Not surprisingly, Lau and Attensity claim to provide just this. However, in a context in which the market for text analytic "solutions" seems to have become commoditized, Attensity has its work cut out for it to get its message out. This is one reason it makes intellectual property (IP) a big part of that message.
Many vendors claim to market Text-analytics "solutions," Lau observes, but comparatively few actually develop their own IP. To wit: many products use open source software (OSS) Text-analytics and natural language processing (NLP) technologies, while still others license Text-analytics technology from best-of-breed or OEM vendors. More to the point, Lau contends, few -- if any -- vendors encourage their customers to market (let alone to patent) proprietary products and solutions based on their own IP. "We actually have over half a dozen patents related to text analytics, so we made a concerted investment in the science behind that," Lau explains.
"We enable partners and customers to create their own proprietary solutions using our own technology: they can use our NLP capabilities to create their own products.

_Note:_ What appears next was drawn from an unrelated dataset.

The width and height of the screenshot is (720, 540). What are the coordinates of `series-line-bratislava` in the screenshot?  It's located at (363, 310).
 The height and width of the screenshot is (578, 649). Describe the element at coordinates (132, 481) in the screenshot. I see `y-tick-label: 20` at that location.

Some of our customers have even received patents on our technology, which we're fine with," he says. "We provide both a complete out-of-the-box solution and we provide an SDK for customers to use to build their own proprietary solutions. They can say, 'I'll use what you have off the shelf, but I want to build my own.' They build their own products on top of our technology."

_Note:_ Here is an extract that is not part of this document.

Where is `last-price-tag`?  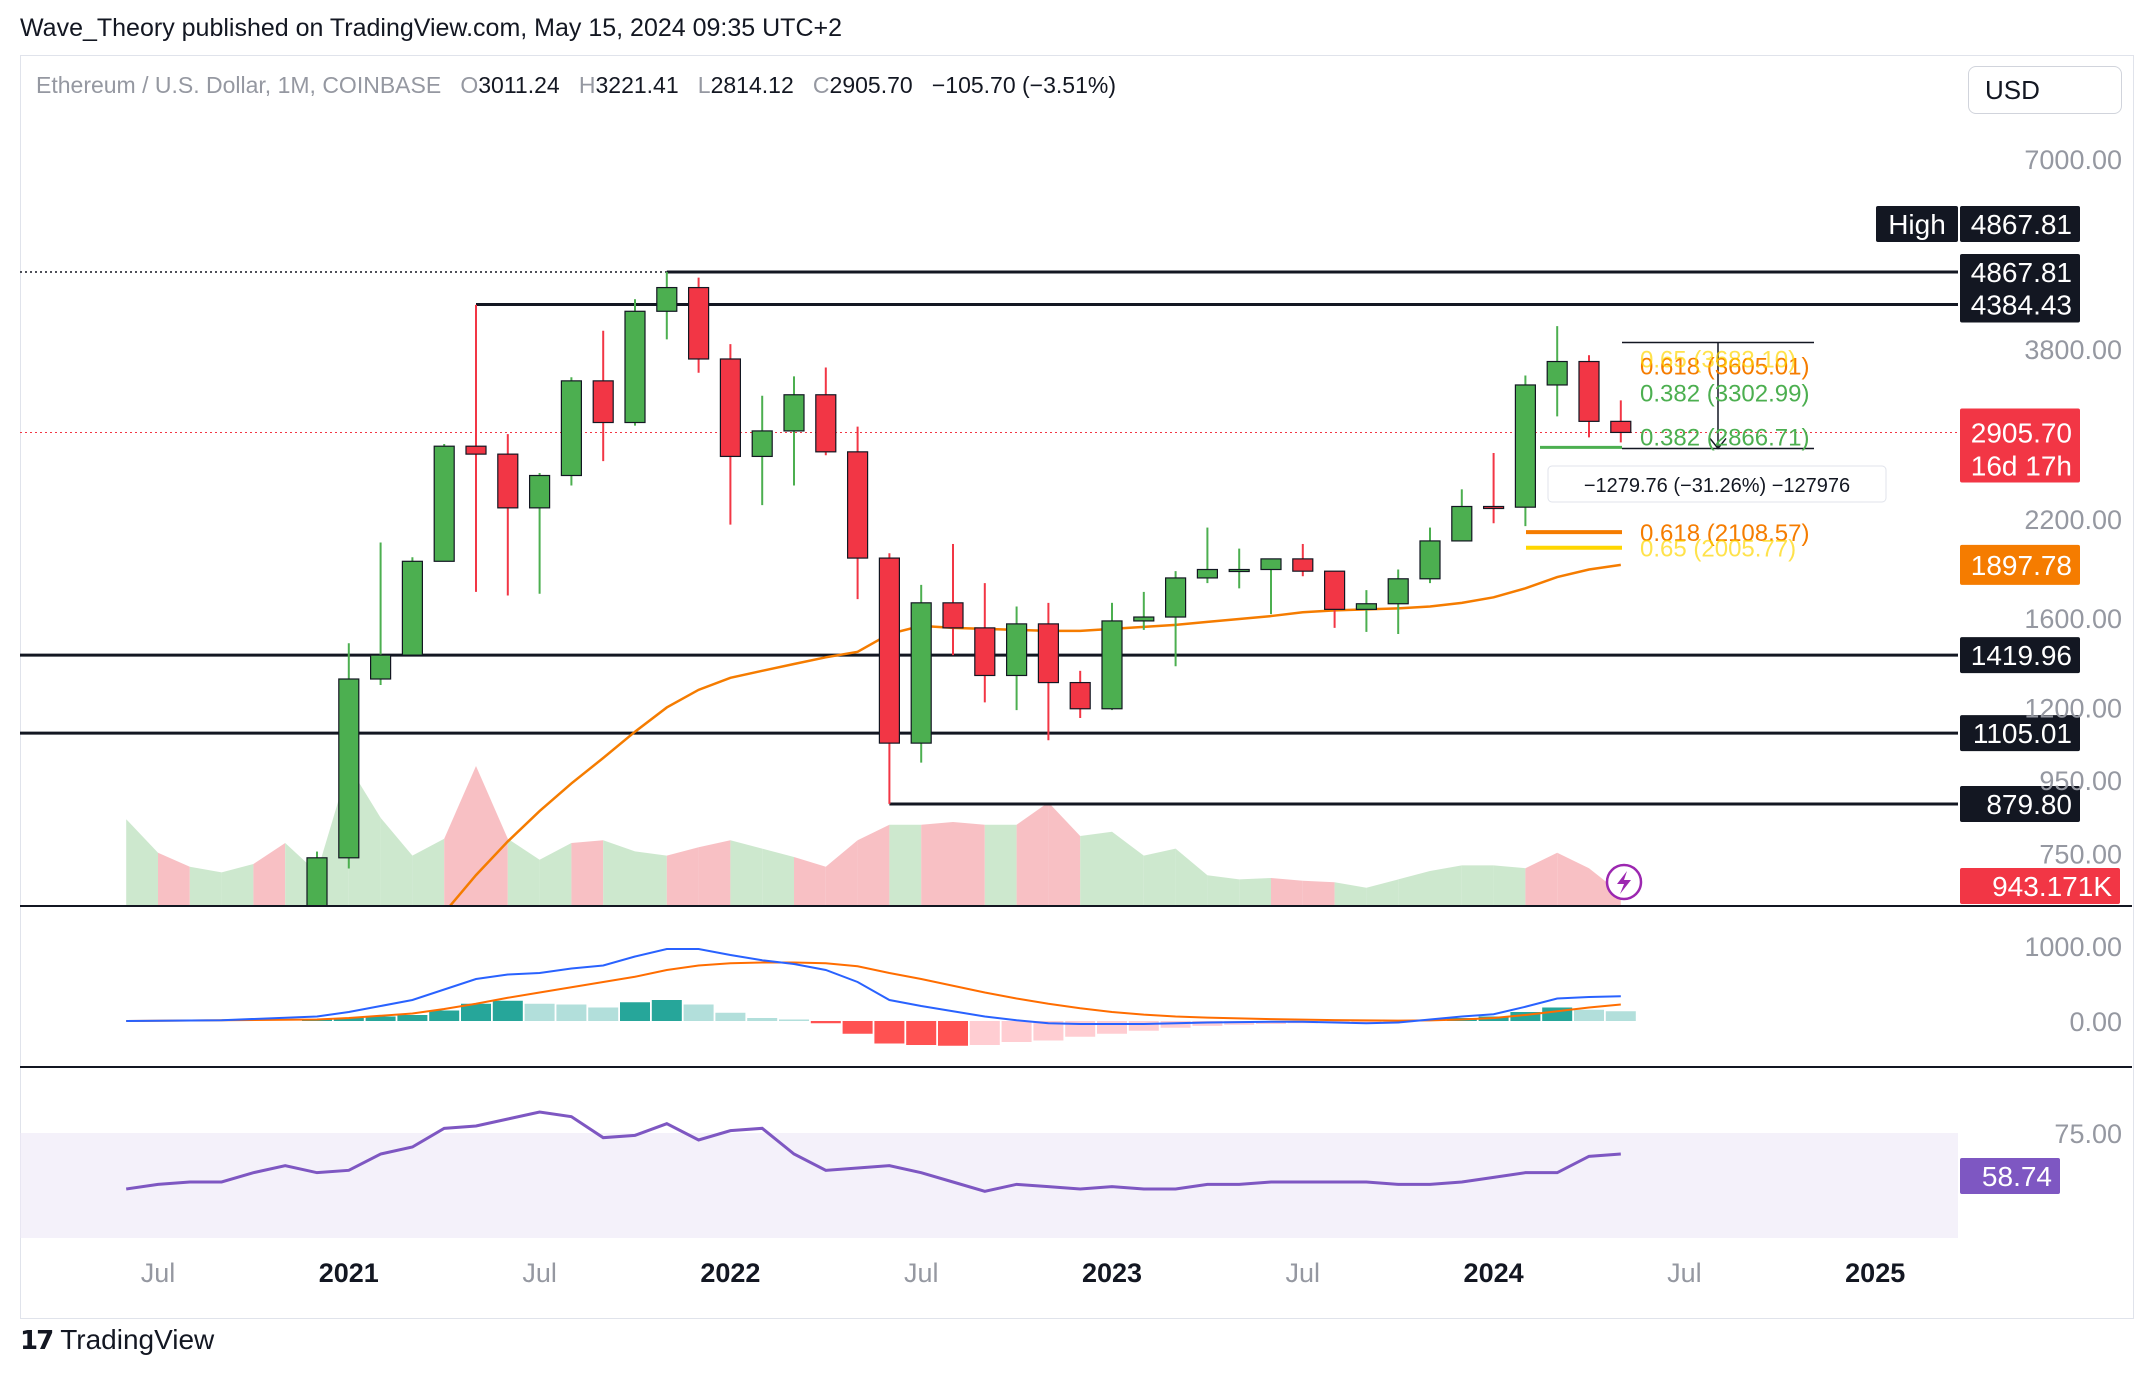 last-price-tag is located at coordinates (2020, 446).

When it comes to IP, Lau contends, not all text-analytics technologies are alike.
"A lot of things out there, they look at nouns, [which] they call 'entities,' but what makes us really unique is that we are able to surface relationships between [entities]," he comments.
These relationships -- while implicit in the data -- are abstractions: i.e., they're generalizations, synthetic determinations, and the like. Think back to Logic 101 (Plato is a philosopher, all philosophers are bachelors, therefore ...) for an idea of what's involved here. Even though the available information doesn't explicitly establish a relationship between Plato and bachelorhood, Attensity's technology uses the available information to determine that there's a relationship.
There's even more to it, says Lau. He describes an example involving Elton Simpson, one of the two terrorists who attempted to attack a Prophet Muhammad cartoon contest in Garland, Texas.
"It isn't just that we capture these additional facts, [it's that] we link these facts together so that we can say [for example] that [Elton] Simpson 'lied to' authorities. 'Lied to' is a verb between entities. We can say that Simpson lied regarding his planned trip to Africa … even though other technologies would have completely missed that. It's all about relationships: we tag and identify all of the relationship that is communicated in a piece of text. As more information becomes available, [Attensity's technology is] able to draw stronger conclusions about relationships."
There's another wrinkle here, too, says Lau: even if you don't market your own IP as a product or service, you're still developing it. Business information is inherently valuable. Data warehouse systems and BI tools give business users a means to extract value (i.e., facts and insights) from strictly-structured business information; Text-analytics and NLP technologies do the same thing with semi-structured information. "A lot of organizations haven't embraced that their IP is an asset that needs to be managed. If that [is true], who's overseeing that? [Businesses] should embrace that the value of the organization is really in the IP, as an asset," he comments.
"You need a domain, a repository, where you build over time your IP," Lau concludes, likening "basic" Text-analytics or NLP technologies to parsing engines. "Any type of parsing engine that you have should be able to reference this domain because it is a unique asset for an organization."